In its unedited annual report released earlier today, Santander disclosed there were 19 people at the bank who were paid over £1 million, including two executives who were given a combined £2.8 million as “golden hellos”.
Golden hellos are a common corporate practice a number of investors and stakeholders oppose to that gives pay to incoming executives even before they join a firm.
Yesterday, a negative public reaction was heard after UBS was reported to have paid £17 million worth of package to welcome its new Investment Banking head, Andrea Orcel.
Stephen Jones, the bank’s Finance Director hired in March 2012, received £1.6 million after he was bought out of his job from Barclays, putting the total amount he received to £2.8 million.
Chief Executive, Ana Botin, who received the highest remuneration, received over £3.9 million last year, with more than £1.8 million of the said amount considered as performance-related.
Compliant
But the bank, in its full annual report text, insisted it “has ensured that all policies, processes, governance and practices are compliant” with the Remuneration Code of the UK regulator, Financial Services Authority.
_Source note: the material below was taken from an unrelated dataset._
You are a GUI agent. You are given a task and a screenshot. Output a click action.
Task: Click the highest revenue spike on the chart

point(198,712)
The Royal Bank of Scotland said last week it paid over £1 million each for 95 of its staff in 2012, whilst Barclays paid between £1 million and over £5 million to 428 personnel. HSBC, last month, disclosed it paid over £1 million each to 204 employees, including 78 people based in the UK.
In general, Santander said it had lower staff remuneration cost last year, despite achieving a 4% increase in after-tax profit to £939 million and rise in core tier 1 capital to 12.2%, whilst it boosted its lending to small and medium enterprises by 18% to £3.4 billion.
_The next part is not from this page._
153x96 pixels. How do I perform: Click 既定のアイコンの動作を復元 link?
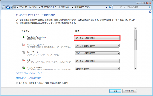(x=28, y=78)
“This was a sound financial and business performance in the context of the economic and regulatory backdrop of the UK,” Santander stated in defence of its remuneration package for the year.
There were no long-term incentive plan (LTIP) – a pay package wherein which a sizable portion of total pay to executives are derived – that was granted in 2012.
Shares of Banco Santander were down 1.2% to £5.11 at 3:00 PM GMT.